Le chanteur britannique Elvis Costello annule deux concerts en Israël

Elvis Costello ne se produira pas dans le petit Etat hégémonique du Proche-Orient qui bafoue, qui colonise,

mercredi 19 mai 2010

Elvis Costello ne se produira pas dans le petit Etat hégémonique du Proche-Orient qui bafoue, qui colonise, qui emprisonne, qui martyrise. Les dates du 30 juin et du 1er juillet ont été rayées dans l’agenda de la figure influente de la pop anglaise, qui, après mûre réflexion, a décidé de n’écouter que sa conscience.

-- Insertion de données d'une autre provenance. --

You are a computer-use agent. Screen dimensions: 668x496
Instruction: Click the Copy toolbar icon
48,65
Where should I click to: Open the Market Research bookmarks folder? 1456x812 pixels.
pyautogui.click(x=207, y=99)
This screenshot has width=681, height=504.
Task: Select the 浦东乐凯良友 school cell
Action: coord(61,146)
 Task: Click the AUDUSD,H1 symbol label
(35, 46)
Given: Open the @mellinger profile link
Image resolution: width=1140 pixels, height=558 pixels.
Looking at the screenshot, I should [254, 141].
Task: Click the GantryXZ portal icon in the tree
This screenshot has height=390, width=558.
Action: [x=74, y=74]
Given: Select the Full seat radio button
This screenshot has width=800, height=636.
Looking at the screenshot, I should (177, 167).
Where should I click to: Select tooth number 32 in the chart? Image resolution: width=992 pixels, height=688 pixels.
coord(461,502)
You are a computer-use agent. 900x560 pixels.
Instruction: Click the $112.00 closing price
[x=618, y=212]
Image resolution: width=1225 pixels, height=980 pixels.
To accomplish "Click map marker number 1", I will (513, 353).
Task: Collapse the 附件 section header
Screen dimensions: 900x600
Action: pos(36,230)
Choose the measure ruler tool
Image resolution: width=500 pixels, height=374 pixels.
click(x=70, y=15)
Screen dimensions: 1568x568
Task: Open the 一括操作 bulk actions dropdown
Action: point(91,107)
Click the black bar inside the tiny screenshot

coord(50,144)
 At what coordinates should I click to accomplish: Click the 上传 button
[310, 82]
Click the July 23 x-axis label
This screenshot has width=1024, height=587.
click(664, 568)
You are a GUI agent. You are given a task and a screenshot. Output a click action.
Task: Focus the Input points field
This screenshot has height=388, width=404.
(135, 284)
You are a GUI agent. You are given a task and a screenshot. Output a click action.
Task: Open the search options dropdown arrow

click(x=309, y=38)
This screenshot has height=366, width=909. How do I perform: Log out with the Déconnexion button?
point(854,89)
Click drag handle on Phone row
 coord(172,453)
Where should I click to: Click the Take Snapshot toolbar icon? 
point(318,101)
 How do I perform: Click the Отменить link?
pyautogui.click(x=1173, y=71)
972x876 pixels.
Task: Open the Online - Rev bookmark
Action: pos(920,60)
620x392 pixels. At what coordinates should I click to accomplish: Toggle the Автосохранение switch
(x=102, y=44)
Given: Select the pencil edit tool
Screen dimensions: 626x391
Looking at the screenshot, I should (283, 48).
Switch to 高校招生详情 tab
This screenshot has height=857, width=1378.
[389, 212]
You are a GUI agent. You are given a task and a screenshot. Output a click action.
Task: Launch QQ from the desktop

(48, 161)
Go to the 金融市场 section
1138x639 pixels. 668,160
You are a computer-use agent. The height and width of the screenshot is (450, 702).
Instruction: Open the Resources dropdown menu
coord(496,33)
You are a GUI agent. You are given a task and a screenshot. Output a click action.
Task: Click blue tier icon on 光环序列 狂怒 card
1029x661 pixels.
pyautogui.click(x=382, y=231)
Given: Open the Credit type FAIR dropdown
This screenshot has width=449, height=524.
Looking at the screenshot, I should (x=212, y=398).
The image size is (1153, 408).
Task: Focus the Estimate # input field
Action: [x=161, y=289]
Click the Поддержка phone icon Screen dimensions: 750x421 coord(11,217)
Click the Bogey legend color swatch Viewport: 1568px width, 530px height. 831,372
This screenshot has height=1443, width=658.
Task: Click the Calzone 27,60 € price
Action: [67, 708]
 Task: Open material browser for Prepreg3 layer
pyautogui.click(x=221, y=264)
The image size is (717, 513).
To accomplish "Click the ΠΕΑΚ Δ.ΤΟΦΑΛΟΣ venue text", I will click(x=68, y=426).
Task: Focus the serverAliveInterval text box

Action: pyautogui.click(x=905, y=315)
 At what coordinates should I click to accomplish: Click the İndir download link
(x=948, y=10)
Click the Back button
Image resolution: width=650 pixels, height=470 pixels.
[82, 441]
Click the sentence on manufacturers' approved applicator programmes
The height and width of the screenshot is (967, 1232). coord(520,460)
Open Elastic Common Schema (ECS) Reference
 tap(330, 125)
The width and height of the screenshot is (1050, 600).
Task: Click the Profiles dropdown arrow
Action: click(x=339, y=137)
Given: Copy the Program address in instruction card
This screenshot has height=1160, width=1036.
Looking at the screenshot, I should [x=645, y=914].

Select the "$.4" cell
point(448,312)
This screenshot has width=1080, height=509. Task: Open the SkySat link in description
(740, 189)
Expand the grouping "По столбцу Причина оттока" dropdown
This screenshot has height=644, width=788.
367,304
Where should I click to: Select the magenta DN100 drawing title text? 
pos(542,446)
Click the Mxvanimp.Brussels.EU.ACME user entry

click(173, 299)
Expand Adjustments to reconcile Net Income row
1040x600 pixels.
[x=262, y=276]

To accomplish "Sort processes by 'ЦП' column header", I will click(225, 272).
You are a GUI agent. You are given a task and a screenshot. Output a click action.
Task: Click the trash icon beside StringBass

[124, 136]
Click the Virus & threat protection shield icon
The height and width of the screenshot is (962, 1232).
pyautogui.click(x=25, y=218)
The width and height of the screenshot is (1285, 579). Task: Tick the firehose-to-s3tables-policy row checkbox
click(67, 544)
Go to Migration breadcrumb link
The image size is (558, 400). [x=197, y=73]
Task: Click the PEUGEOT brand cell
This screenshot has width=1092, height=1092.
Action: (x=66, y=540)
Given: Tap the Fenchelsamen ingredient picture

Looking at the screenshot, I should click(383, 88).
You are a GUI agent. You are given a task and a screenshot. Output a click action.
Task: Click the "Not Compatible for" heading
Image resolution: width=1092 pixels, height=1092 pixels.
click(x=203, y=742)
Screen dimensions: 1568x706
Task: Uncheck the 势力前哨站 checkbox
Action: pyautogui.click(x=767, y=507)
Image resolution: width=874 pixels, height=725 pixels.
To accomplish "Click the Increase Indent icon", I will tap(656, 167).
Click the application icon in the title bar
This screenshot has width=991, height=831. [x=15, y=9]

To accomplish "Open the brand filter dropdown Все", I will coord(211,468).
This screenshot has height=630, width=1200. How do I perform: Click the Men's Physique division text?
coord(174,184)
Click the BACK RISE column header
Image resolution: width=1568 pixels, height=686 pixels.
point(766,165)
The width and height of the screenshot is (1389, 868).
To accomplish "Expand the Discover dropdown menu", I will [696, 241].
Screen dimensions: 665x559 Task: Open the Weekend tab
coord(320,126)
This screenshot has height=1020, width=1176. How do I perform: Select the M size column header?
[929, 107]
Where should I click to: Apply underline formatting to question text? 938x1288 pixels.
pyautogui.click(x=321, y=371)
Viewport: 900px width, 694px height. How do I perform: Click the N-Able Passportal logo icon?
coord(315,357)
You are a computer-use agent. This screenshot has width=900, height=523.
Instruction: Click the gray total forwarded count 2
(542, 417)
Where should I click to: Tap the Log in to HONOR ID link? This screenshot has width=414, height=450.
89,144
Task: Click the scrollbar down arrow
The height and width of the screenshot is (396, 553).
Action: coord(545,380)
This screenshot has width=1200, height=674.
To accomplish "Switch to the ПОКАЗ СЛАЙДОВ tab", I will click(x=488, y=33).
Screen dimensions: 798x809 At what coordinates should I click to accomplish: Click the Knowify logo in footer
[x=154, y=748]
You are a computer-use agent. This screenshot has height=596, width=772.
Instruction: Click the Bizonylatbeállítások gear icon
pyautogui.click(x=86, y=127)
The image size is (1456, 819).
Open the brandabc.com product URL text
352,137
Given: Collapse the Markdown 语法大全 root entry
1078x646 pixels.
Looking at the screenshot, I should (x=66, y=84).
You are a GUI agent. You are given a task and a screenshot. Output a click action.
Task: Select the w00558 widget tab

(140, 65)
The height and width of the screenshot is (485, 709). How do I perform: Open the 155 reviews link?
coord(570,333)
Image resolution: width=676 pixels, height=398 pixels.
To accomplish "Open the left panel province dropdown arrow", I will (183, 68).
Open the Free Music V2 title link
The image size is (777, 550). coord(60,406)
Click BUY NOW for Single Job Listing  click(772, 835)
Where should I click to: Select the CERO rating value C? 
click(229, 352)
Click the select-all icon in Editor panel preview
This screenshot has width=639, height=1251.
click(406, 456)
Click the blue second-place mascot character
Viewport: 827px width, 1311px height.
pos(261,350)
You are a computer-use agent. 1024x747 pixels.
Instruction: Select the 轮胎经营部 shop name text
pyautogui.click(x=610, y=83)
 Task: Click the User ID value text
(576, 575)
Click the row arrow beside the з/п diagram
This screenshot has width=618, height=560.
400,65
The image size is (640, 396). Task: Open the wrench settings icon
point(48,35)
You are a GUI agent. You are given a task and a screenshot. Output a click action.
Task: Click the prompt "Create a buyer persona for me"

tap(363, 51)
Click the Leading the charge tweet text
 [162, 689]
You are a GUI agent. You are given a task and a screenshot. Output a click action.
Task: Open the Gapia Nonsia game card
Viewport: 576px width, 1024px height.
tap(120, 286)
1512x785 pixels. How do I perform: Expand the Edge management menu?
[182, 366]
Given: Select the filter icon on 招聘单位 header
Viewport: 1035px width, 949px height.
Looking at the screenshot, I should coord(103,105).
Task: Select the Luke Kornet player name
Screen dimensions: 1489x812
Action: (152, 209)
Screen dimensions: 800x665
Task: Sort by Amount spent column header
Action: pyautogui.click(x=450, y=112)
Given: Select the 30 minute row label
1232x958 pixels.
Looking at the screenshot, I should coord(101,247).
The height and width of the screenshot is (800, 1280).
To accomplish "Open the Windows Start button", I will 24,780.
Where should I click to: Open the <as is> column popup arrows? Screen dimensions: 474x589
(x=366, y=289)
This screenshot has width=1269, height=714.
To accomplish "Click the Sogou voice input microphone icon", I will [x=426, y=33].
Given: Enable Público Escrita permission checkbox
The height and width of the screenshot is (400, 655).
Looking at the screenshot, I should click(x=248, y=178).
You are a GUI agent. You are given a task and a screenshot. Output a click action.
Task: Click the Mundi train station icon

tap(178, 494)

Et c’est une conscience profondément indignée par les humiliations et les souffrances infligées aux palestiniens par les autorités israéliennes qui a envahi l’artiste, lui dictant une seule ligne de conduite : annuler les deux spectacles programmés en Israël, une terre de plus en plus occupante, et de moins en moins promise…

Elvis Costello, l’irlandais au cœur vaillant, qualifié d’ « encyclopédie de la pop », a choisi courageusement de frapper un grand coup en n’honorant pas une tournée passant par la case d’un Etat de l’abomination, en signe de sa plus vive protestation : "Je ne peux que croire que le public des concerts prévus aurait compté beaucoup de gens qui questionnent les politiques de leur gouvernement sur la colonisation et déplorent les conditions qui vont jusqu’à l’intimidation, l’humiliation ou bien pire à l’encontre des civils palestiniens au nom de la sécurité nationale", s’est-il justifié sur son site.

Elvis Costello rejoint ainsi les rares stars qui, avant lui, ont été tiraillées par les mêmes cas de conscience, les poussant à prendre la même décision irrévocable : il s’agit du guitariste et chanteur américain d’origine mexicaine Carlos Santana et de Gil Scott-Heron, un musicien américain considéré comme l’un des pères du rap.